Have you been to Long Beach's so-called Retro Row, a strip of Fourth Street between Junipero and Cherry avenues? It's home to vintage-clothing shops, a handful of hip restaurants and the Art Theatre, which is currently playing Richard Linklater's art-house favorite Boyhood. If you happen to drive through this portion of town, it will be as though the black-and-white movie you're watching suddenly switches to Technicolor. Retro Row's buildings are splashed with bright paints and clashing hues usually reserved for Oz. It reminds me of the mid-'90s in Miami's South Beach when the LGBT community moved in and slowly pushed a downtrodden neighborhood toward the cusp of gentrification and skyrocketing property values. But on a recent weekend, I went to Retro Row to eat at the Social List, its newest eatery. I didn't see as many fashionable people as I did flies—lots of flies.

Believe me, I'd rather not talk about these insects. I'd much rather tell you about the vaguely European menu that siblings Luis Navarro Jr. and Erica Norton, who also own Lola's across the street, are serving in this charming slip of a restaurant that has communist propaganda posters all over the walls (Get it? “Social List”?). But on that hot, humid day, about half a dozen uninvited pests dotted the room, flying orbits around our heads and our food like annoying, black-winged sputniks. At the far end of the restaurant, I saw a father waving his arms in such increasingly desperate attempts to shoo them away that he eventually made a joke out of it, first Vogueing, then doing the robot to the delight of his wife and kids. The flies were distracting enough to cause two crisply dressed Asian women to temporarily stop texting and actually talk to each other, probably about the flies.

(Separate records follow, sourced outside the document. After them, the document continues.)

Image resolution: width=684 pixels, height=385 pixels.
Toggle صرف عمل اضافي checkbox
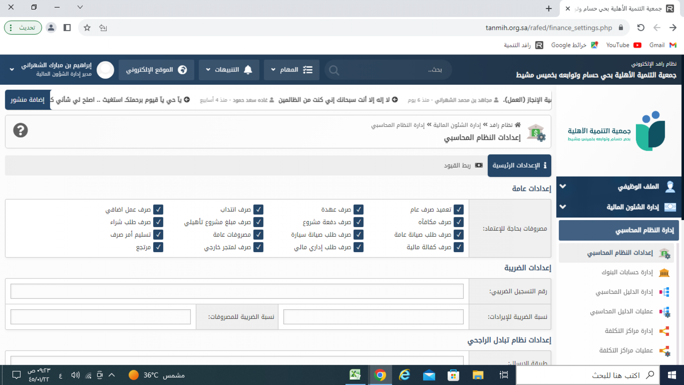tap(158, 210)
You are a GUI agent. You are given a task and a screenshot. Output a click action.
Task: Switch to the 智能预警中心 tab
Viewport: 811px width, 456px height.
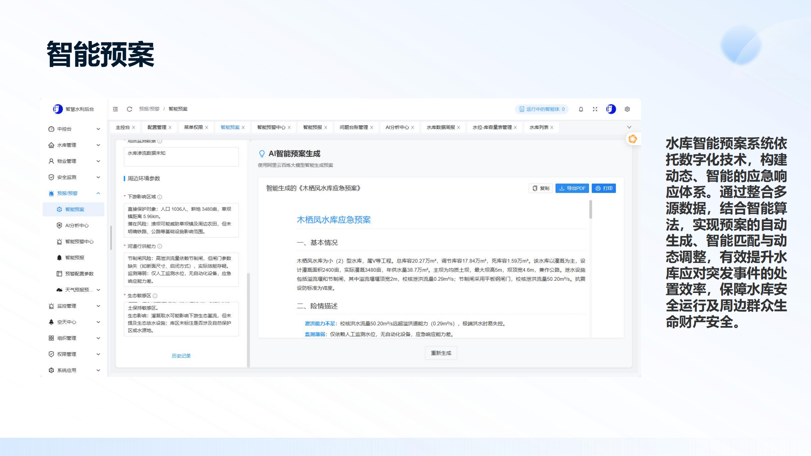[271, 127]
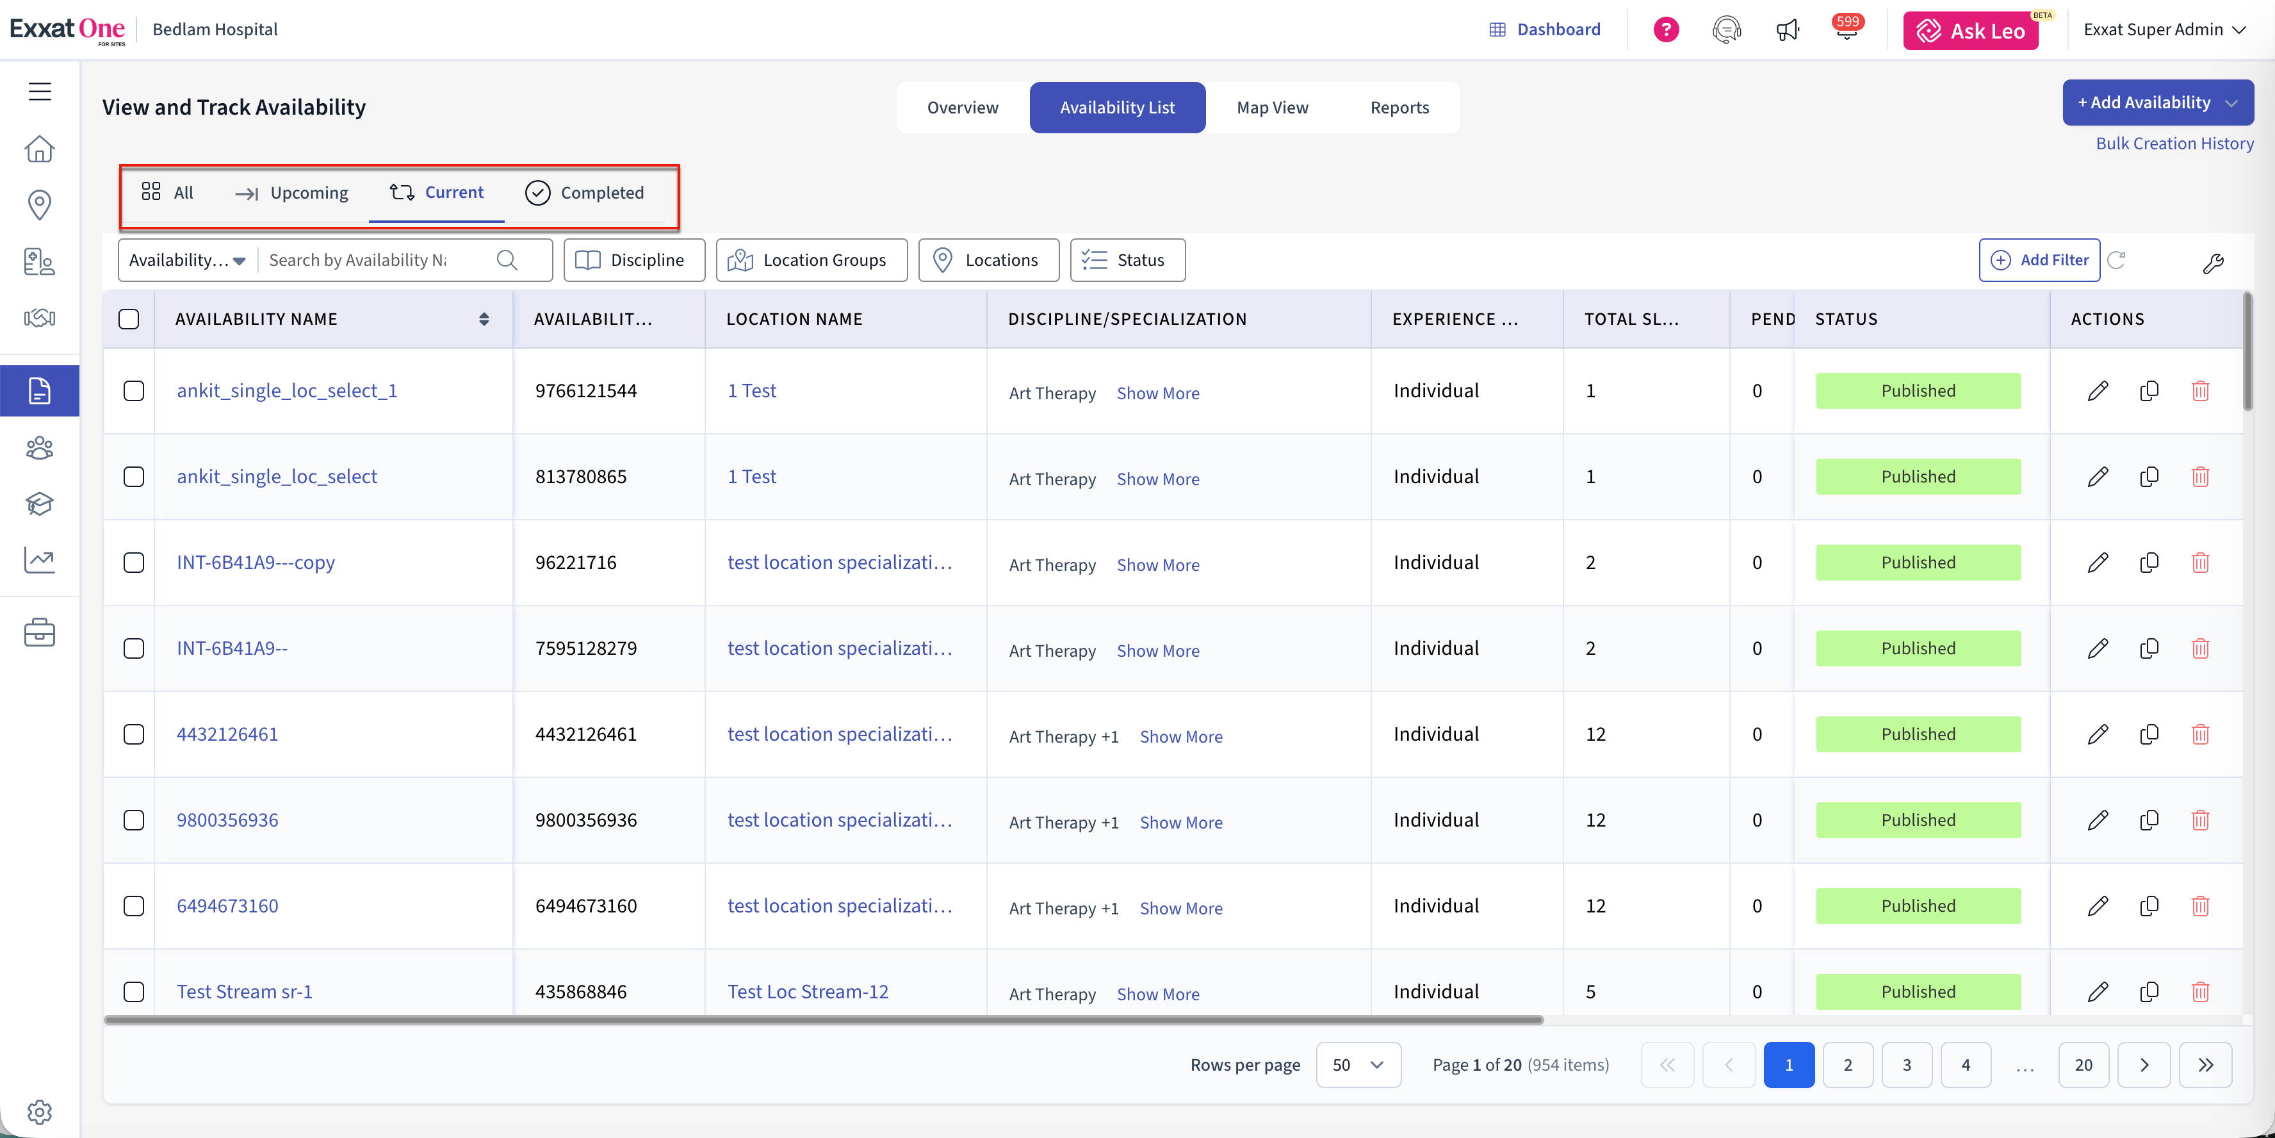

The bugs weren't the Social List's fault. So for the rest of afternoon, we made the best of it. The food is really good, especially the patatas bravas, the classic Spanish fried-potato appetizer this restaurant serves as though a meal. It's easily the Social List's best item, with the deep-fried cubes slightly crisp on the outside, fluffy on the inside. We quickly finished the whole bowl, drizzled with zigzag stripes of garlic aioli and a spicy sauce I suspect started with Sriracha. It was partly to deny the flies, but also because it's the kind of dish we couldn't stop eating.

There were other Spanish touches, including two-bite footballs called croquetas de jamon, deep-fried dumplings with a soft, pasty filling of chicken meat and ham. One of the more substantial share plates was a bowl of green-lip mussels in a white-wine cream sauce and sliced banana peppers that's so chowder-like it's really not that easy to share. But we did anyway, licking the sauce from our fingers and wishing there were more of the toasted bread to dunk into the bowl.

The Social List's dish of tortitas de garbanzo y camaron is one I've never had before. In what resembles a latke, shrimp and scallions are suspended in a batter made of garbanzo-bean flour, then shaped into fritters the size of silver-dollar pancakes. The menu suggested squeezing a lemon over them, but the puddle of Sriracha the kitchen smeared on the plate was even better.

What ultimately set the Social List apart were its toasts. They are larger, more substantial versions of Basque pinxtos, in which any number of things is set atop toasted bread. The best might just be the one with chicken liver pâté, tangier and more delectable than anything having to do with chicken liver has any business being. Then there's the green-peas-and-mint toast that left my breath fresher than it was before I ate it. The “Better Than your Mama's Meatballs” was the most substantial on the list; the meatballs were served in a separate cast-iron pan and far outlasted the toasts they came with. The weakest toast was the one with mushrooms, which at one point made me ask my date, “Did we just pay $7 for bread with sautéed mushrooms on it?”

The next week, I went back, sat down and immediately scanned the room for flies as though I were a shell-shocked Londoner on the lookout for German warplanes. There weren't any. The doors were shut, and the air conditioner was on full blast. Perfect. I can finally try those sausage sandwiches I didn't have room for last week. Then a customer who decided the weather was too nice propped the door wide open . . . and the flies returned. May I suggest a Venus flytrap?